We want a new drug: Synthetic biologicals as novel pharmaceuticals
Small-molecule drugs have “good geography,” in the sense that they can cross cell membranes. However, they’re limited, in that they can only target proteins that engulf them (e.g., in hydrophobic pockets or active sites). Proteins, on the other hand, have much more diverse function, but terrible geography — they simply can’t get into cells, and they’re therefore useless for intracellular targets. Both classes of drug can attack (generously) only ~10% of prospective targets. Therefore, we need an entirely new class of drug: synthetic biologics like stapled peptides and RIPtides, which combine the bioavailability of small molecules with the functional diversity of proteins.
Stapled peptides are essentially the interaction domains of proteins, conformationally restrained in such a way that they still retain the active structure. (Think of a protein as a delivery system for an interaction domain, in which the non-interacting portions serve primarily to hold the ID in place.) An interaction domain alone would be too floppy to have a biological effect; conversely, the intact protein has the desired function but can’t cross the membrane.
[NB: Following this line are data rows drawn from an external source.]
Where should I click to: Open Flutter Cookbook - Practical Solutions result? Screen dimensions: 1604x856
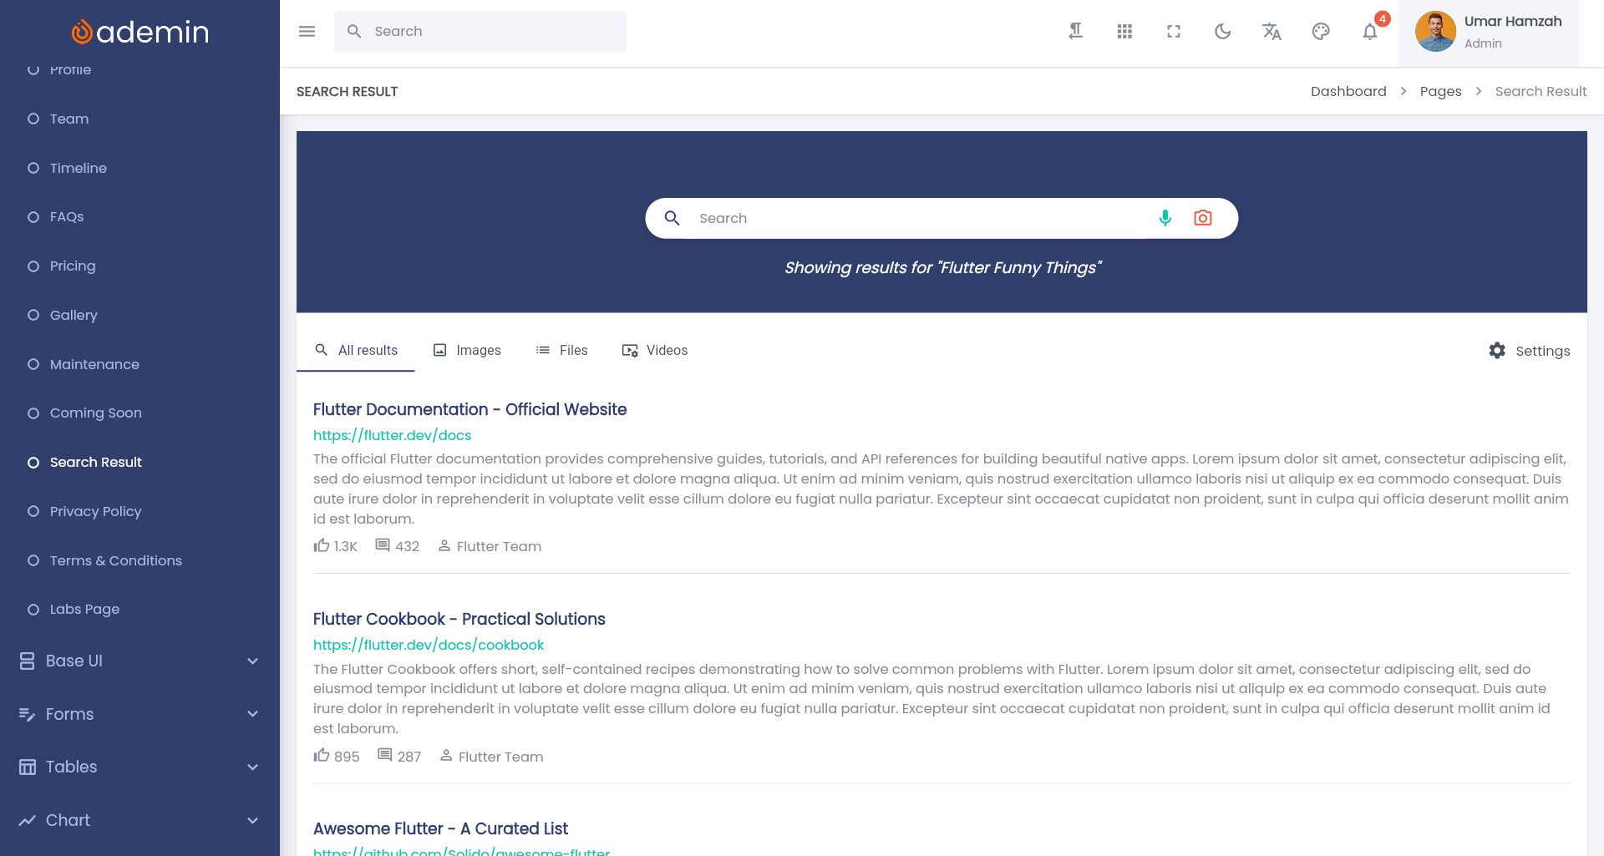[459, 619]
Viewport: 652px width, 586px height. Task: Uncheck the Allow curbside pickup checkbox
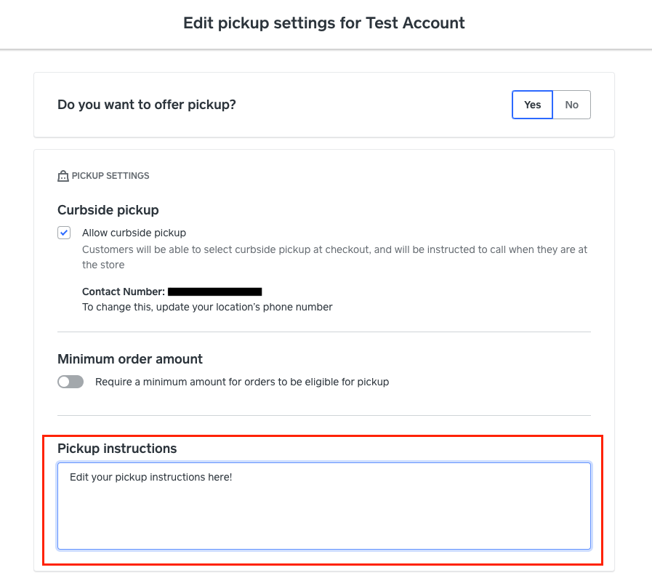[65, 233]
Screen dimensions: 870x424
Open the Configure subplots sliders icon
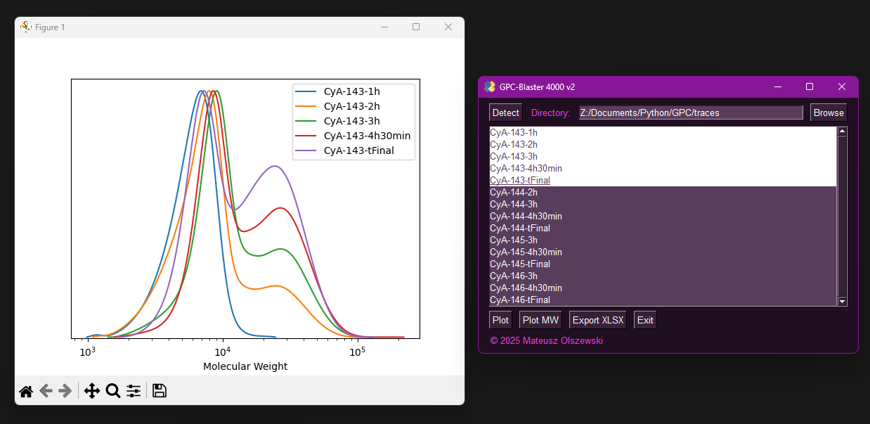tap(134, 391)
Solution: replace the main body of the protein with a hydrocarbon “staple” that keeps the interactive domain in the active conformation, without substantially increasing its size. Surprisingly, stapled peptides are taken up by cells via an energy-dependent active transport process, one upshot of which is that they don’t need to be uncharged and hydrophobic in order to cross the membrane. Drugs of this kind have already been used in animal studies to suppress leukemia by activating apoptotic factors in tumor cells.
Declaring open season on transcription factors
A brief concluding note: Transcription factors are among the most well-validated prospective targets, but they have historically been outside the scope of drug developers. TFs function primarily by protein-protein interactions that aren’t amenable to interference by small-molecule drugs. Recently, however, Verdine and others have been able to use synthetic biologicals to interfere with a specific oncogenic transcription factors.
My own comments
OK, so, not a lot of specific about either aging or cancer, but the idea of a novel class of pharmaceuticals that could be used to attack the “missing 80%” of validated prospective drug targets is still very exciting.